EXERCISE GOAL
Find all lines in the listing that include the word "icon", then copy them.

EXERCISE MATERIAL
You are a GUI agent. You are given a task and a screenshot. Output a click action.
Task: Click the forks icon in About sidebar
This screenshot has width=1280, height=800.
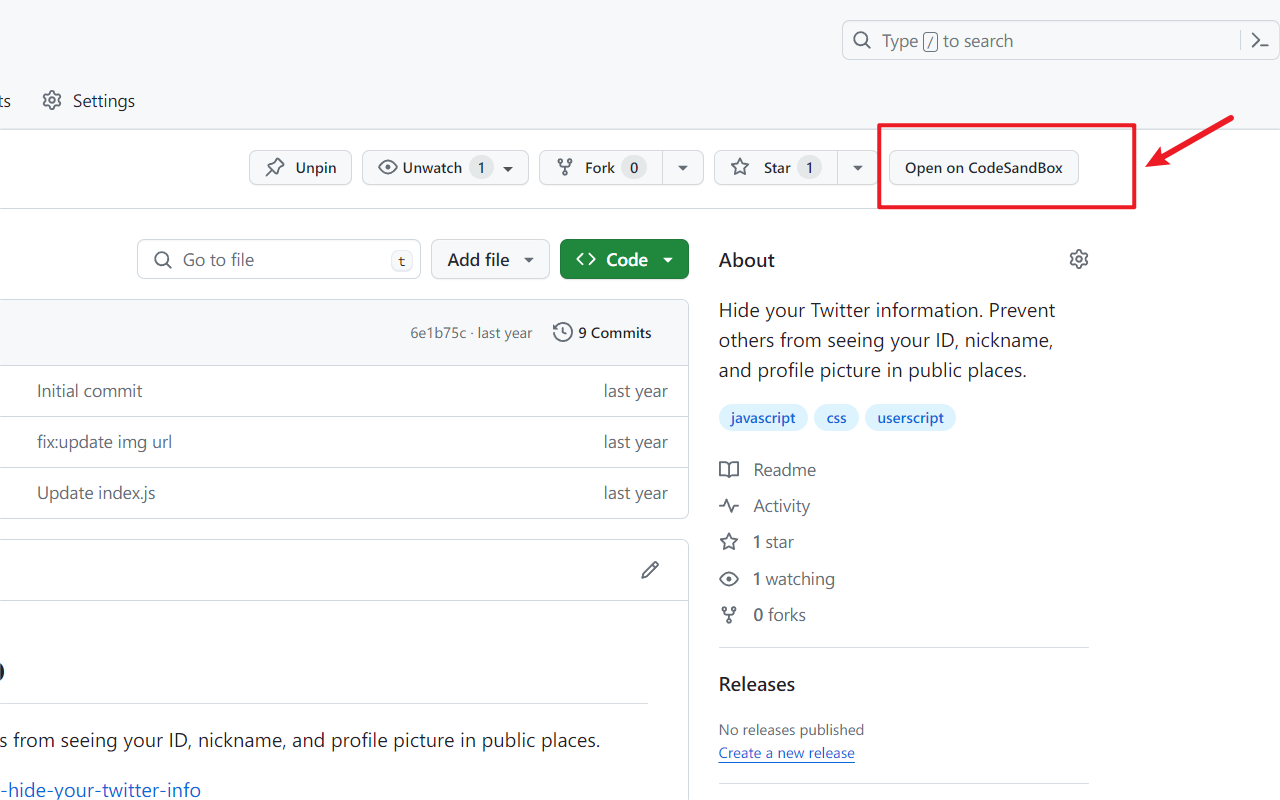point(729,615)
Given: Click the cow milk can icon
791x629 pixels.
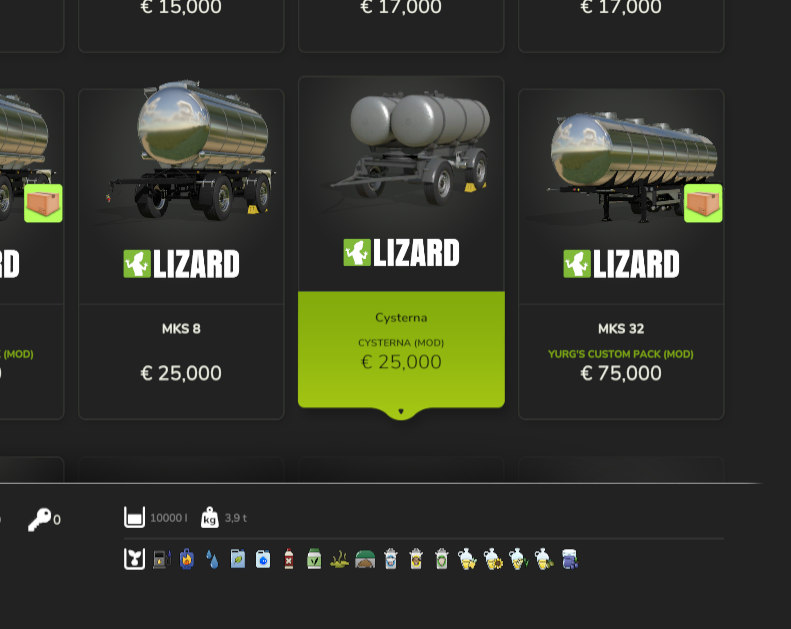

TASK RESULT
Task: Click the forks icon in About sidebar
Given: Click the cow milk can icon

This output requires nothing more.